The COVID19 pandemic is hitting hard women and girls hard in Europe. Not only because they are often overrepresented in professions with a high risk of infection, or because they have been more exposed to gender-based violence. Some of the measures adopted to contain the spread of the coronavirus are undermining women and girls’ sexual and reproductive health and rights.
Access to abortion care has been difficult for women in some European countries for years. Lockdowns and travel restrictions have worsened this situation, especially for women and girls who live in the few European states, like Malta, where abortion is illegal or severely restricted and who now cannot travel abroad to seek assistance and care. But even in states where abortion is legal, pre-existing obstacles such mandatory waiting periods and counselling, unnecessary hospitalisation, widespread refusals of care on grounds of conscience and the limited use of medical abortion pills, may hinder access to time-sensitive services.
Access to contraception has also been hindered. Barriers already in place before the pandemic, including the high cost of contraception in some countries, are even more difficult to overcome in these times of economic restrictions and limited freedom of movement.
To make things worse, a number of reports have shown harmful practices imposed on women in childbirth, medically unjustified separations of mothers and new-born babies, refusal of a birth companion’s presence and other failures to ensure adequate standards of care and respect for women’s rights, dignity and autonomy in childbirth. In Slovakia, for example, the Public Defender of Rights has expressed concern about such practices in the country, stressing that they were at variance with international human rights standards and the guidelines of the World Health Organization.
Regrettably, in Poland, the lower house of the Parliament recently failed to reject a bill that would further restrict access to abortion, keeping it instead for further examination. There have also been worrying attempts by ultra-conservative groups to use the pandemic as an opportunity to call for the rolling back of women’s sexual and reproductive health and rights.
There have also been worrying attempts by ultra-conservative groups to use the pandemic as an opportunity to call for the rolling back of women’s sexual and reproductive health and rights.

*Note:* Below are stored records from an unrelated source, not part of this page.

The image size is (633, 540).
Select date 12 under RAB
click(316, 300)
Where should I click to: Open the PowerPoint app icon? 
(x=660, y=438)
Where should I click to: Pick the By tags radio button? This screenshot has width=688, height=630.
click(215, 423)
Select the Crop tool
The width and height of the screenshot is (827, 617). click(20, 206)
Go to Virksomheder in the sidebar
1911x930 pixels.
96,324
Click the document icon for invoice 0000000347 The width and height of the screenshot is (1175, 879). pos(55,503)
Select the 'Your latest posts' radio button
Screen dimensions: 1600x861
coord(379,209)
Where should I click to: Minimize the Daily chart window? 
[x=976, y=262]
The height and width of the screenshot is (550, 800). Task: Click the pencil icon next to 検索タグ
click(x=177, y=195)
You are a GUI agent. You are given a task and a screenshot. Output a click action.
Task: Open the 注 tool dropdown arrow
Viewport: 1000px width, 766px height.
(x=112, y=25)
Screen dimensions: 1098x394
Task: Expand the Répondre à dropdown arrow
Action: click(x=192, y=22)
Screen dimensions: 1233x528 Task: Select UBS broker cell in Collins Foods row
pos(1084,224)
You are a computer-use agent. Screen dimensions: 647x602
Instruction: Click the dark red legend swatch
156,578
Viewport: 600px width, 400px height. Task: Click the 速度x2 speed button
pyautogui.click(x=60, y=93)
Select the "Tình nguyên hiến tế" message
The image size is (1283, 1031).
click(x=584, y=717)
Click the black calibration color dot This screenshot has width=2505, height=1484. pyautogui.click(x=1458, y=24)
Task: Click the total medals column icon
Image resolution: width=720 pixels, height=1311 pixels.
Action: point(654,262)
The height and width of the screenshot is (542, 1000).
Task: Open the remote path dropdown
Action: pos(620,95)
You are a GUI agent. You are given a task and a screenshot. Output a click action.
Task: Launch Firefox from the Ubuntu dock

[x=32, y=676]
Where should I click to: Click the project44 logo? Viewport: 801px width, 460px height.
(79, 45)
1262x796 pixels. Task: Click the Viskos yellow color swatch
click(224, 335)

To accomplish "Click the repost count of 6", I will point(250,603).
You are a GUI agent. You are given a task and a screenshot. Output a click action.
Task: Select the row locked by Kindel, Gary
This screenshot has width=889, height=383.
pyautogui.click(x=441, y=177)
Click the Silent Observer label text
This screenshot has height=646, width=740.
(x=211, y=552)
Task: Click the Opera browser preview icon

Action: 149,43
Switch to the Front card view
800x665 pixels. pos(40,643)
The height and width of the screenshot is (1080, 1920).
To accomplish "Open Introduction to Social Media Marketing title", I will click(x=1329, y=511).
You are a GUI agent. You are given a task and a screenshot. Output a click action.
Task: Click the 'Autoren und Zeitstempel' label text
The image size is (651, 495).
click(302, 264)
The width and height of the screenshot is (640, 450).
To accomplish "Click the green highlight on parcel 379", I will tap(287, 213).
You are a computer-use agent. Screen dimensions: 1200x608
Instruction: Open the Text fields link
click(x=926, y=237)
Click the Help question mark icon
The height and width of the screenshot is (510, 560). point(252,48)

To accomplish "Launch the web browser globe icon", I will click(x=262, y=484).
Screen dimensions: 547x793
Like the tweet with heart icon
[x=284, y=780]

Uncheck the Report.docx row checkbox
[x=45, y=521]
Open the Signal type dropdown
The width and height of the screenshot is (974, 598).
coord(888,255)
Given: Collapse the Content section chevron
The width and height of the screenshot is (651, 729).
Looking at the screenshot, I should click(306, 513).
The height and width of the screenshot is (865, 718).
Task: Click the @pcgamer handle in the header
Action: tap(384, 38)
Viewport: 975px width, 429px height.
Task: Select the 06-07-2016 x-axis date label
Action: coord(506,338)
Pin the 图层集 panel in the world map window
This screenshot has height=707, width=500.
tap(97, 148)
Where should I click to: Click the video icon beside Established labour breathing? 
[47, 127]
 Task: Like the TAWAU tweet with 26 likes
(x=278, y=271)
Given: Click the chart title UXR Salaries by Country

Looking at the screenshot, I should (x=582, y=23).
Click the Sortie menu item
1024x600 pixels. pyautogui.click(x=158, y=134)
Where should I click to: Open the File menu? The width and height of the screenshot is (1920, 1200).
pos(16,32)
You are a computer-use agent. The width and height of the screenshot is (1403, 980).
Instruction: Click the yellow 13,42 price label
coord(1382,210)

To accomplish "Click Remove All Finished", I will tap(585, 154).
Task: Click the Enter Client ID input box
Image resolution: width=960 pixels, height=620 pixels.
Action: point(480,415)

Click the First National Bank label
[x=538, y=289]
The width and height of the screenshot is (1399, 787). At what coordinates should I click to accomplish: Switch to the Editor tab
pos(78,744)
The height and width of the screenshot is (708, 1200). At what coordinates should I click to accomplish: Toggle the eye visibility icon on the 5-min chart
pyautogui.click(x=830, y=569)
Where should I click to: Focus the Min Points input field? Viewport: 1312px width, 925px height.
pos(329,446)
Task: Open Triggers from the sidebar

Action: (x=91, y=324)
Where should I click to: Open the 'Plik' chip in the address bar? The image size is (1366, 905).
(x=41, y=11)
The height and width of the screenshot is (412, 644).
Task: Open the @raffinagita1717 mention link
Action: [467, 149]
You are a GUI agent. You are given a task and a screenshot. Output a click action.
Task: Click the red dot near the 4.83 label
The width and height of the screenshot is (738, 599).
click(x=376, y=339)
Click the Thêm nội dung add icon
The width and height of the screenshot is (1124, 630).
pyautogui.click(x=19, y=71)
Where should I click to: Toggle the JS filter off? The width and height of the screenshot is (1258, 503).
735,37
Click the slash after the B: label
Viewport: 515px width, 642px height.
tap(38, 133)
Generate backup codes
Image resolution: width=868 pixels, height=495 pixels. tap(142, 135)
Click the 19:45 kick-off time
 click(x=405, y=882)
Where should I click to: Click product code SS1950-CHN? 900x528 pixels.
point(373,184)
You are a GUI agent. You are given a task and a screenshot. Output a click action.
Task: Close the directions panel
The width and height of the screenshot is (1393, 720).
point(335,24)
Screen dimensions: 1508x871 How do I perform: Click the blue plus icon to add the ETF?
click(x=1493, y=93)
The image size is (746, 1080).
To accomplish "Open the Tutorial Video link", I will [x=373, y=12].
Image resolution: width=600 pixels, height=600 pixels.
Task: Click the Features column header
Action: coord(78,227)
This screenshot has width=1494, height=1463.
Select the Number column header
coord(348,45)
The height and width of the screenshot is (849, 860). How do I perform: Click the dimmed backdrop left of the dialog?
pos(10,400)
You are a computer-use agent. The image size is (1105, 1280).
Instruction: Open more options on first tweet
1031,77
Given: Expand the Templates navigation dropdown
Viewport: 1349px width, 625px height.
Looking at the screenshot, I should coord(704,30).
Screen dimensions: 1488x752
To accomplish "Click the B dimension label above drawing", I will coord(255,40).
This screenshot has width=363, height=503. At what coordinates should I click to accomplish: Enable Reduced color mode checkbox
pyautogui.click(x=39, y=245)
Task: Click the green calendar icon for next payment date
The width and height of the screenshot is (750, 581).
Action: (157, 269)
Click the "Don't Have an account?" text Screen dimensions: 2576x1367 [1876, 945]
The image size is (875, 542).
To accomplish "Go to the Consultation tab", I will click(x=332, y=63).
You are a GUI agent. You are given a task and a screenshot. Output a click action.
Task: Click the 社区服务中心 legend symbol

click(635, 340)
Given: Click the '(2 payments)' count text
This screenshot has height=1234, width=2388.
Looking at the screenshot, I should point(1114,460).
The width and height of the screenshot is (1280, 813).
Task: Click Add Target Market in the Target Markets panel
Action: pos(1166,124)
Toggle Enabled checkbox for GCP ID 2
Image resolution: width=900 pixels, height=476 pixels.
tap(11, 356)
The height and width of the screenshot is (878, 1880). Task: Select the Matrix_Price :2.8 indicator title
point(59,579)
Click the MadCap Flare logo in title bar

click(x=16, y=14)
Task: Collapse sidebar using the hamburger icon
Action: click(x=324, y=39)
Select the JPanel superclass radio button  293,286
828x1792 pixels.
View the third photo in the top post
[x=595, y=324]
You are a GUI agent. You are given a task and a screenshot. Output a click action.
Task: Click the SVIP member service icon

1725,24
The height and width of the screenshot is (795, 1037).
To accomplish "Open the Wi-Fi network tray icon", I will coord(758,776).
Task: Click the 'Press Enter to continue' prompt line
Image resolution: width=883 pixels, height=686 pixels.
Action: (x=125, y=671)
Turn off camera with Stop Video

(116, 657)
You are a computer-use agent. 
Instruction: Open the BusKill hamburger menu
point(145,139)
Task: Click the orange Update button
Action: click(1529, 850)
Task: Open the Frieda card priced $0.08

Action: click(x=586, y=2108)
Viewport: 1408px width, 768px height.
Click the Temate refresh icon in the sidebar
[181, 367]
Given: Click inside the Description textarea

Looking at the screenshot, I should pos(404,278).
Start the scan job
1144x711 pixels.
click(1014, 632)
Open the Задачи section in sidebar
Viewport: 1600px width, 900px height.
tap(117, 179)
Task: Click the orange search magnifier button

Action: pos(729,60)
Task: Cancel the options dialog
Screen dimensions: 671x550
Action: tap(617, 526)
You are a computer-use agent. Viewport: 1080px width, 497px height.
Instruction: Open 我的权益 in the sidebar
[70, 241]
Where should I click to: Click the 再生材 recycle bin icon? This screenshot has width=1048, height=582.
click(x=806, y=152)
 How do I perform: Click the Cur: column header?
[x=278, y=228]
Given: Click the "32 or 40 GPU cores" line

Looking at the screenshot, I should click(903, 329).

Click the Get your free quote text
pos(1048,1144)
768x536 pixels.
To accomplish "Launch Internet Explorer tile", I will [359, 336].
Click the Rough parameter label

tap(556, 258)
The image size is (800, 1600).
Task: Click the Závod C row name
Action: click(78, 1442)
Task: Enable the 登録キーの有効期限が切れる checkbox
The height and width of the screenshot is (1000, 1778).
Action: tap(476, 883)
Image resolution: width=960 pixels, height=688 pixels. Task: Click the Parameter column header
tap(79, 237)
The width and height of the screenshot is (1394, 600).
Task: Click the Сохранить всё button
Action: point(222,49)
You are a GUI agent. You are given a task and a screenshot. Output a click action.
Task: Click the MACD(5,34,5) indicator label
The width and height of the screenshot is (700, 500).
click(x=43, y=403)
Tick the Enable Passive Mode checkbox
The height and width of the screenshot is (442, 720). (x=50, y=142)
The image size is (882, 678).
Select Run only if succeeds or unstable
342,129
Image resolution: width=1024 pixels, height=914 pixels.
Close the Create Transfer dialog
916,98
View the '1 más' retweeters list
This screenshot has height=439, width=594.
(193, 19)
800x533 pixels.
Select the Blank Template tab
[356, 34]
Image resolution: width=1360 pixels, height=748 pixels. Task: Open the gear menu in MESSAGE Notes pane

This situation clearly endangers the progress made on women’s rights in the past decades, and in particular since the Beijing Declaration was adopted 25 years ago. Full respect for women’s sexual and reproductive health and rights is an essential component of states’ obligations to guarantee women’s human rights and advance gender equality.
It is therefore encouraging to see that some states have taken special measures to facilitate access to abortion care and contraception during the lockdowns. For instance, in England, Scotland and Wales women can take medical abortion pills at home following a teleconsultation, while in Northern Ireland the authorities confirmed that abortion care could be performed locally further to a change in legislation that was set to enter into effect in March. In France and Italy, the health authorities have made it very clear that access to abortion is a health care service that must be ensured during the pandemic and cannot be deferred. The French authorities have extended the time limit for performing medical abortions at home from seven to nine weeks and made it temporarily possible to buy contraception pills in pharmacies using a previous prescription without having to renew it.
These are positive measures that should be extended. Instead of adopting legislation or policies that may roll-back women’s sexual and reproductive rights, all Council of Europe member states should ensure that their response to the COVID-19 upholds women’s and girls’ sexual and reproductive health and rights. To this end, they should adopt a number of steps.
As a matter of urgency, states should remove all barriers preventing access to safe abortion care – such as medically unjustified mandatory waiting periods – and authorise telehealth consultations where appropriate as well as provision of emergency contraception over the counter without a prescription.
They should also ensure access to sexual and reproductive health care information, services and goods for all women without discrimination, and with specific attention for women at risk or victims of gender-based violence and other vulnerable groups of women.
Another important step is to consider access to abortion care, contraception, including emergency contraception, and maternal healthcare before, during and after childbirth, as essential health care services to be maintained during the pandemic.
Consider access to abortion care, contraception, including emergency contraception, and maternal healthcare before, during and after childbirth, as essential health care services to be maintained during the pandemic.
It is also crucial to ensure that refusals of care on grounds of conscience do not jeopardise women’s access to their sexual and reproductive health and rights.
Lastly, there is the need to do more to address misinformation, gender stigma and norms that affect women’s and girls’ access to reliable, evidence-based information on their sexual and reproductive rights.
These measures were already needed before the pandemic, but acquire an even greater importance now that the COVID-19 pandemic is deepening gender inequalities.